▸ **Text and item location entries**
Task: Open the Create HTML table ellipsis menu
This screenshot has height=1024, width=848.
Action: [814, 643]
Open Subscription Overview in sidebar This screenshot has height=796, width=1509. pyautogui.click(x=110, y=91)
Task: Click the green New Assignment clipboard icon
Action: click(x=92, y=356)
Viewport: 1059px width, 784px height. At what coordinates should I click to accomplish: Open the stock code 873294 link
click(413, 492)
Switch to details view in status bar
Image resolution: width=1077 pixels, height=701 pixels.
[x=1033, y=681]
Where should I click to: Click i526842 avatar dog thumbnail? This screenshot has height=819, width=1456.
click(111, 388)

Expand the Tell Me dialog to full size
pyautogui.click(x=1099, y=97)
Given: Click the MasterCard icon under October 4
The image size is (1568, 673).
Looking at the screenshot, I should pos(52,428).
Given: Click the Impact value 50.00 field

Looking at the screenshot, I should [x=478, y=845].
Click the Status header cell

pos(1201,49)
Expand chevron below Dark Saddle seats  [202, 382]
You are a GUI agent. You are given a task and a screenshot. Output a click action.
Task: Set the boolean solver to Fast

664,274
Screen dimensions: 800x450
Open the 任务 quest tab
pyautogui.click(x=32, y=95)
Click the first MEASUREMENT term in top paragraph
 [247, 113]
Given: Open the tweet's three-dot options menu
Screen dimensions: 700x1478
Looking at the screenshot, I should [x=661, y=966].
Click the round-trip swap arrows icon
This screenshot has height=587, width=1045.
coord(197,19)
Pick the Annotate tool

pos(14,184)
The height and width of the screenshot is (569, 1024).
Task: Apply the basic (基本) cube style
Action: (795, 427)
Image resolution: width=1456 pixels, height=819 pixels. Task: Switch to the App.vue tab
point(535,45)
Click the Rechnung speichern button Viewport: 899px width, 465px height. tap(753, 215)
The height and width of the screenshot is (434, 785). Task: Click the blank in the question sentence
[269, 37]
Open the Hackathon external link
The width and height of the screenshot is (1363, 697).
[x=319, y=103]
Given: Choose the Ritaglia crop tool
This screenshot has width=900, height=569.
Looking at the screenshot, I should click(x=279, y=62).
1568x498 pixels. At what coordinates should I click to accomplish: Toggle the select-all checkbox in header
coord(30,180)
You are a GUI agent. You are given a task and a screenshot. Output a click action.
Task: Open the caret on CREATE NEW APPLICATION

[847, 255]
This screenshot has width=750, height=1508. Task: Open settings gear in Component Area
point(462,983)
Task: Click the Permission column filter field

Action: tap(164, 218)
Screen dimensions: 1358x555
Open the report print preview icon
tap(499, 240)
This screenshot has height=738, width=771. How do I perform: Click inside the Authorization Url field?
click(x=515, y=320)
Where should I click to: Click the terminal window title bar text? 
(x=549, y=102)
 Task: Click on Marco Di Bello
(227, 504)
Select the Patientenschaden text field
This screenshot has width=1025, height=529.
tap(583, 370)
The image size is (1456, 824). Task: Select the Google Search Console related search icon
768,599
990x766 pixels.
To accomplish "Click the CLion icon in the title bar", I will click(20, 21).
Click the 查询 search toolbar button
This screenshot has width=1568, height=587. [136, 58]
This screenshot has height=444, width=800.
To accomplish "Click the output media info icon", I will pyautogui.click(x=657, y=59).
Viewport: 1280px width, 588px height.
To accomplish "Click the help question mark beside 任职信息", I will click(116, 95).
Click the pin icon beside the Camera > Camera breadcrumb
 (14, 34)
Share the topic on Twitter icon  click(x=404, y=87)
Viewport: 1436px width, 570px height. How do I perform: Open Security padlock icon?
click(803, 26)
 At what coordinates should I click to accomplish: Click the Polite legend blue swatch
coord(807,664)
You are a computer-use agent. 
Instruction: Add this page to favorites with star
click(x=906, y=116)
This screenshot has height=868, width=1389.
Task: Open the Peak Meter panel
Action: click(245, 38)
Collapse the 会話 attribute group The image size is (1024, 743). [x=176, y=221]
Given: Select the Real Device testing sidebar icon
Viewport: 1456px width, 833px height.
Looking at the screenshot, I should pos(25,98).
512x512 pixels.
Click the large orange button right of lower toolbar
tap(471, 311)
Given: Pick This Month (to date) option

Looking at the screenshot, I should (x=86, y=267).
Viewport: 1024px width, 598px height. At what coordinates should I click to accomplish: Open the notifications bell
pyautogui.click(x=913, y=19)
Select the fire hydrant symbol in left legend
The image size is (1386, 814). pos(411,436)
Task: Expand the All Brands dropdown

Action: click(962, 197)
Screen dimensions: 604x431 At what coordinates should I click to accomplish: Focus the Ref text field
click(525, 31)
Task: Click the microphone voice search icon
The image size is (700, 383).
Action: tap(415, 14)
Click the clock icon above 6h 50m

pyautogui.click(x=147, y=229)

▸ **Task description**
Edit the records from the line with "512x512 pixels." up to and including the last line, changing "microphone" to "mic" and keeping everything else the same.

▸ **Exercise result**
512x512 pixels.
Click the large orange button right of lower toolbar
tap(471, 311)
Given: Pick This Month (to date) option

Looking at the screenshot, I should (x=86, y=267).
Viewport: 1024px width, 598px height. At what coordinates should I click to accomplish: Open the notifications bell
pyautogui.click(x=913, y=19)
Select the fire hydrant symbol in left legend
The image size is (1386, 814). pos(411,436)
Task: Expand the All Brands dropdown

Action: click(962, 197)
Screen dimensions: 604x431 At what coordinates should I click to accomplish: Focus the Ref text field
click(525, 31)
Task: Click the mic voice search icon
The image size is (700, 383).
Action: tap(415, 14)
Click the clock icon above 6h 50m

pyautogui.click(x=147, y=229)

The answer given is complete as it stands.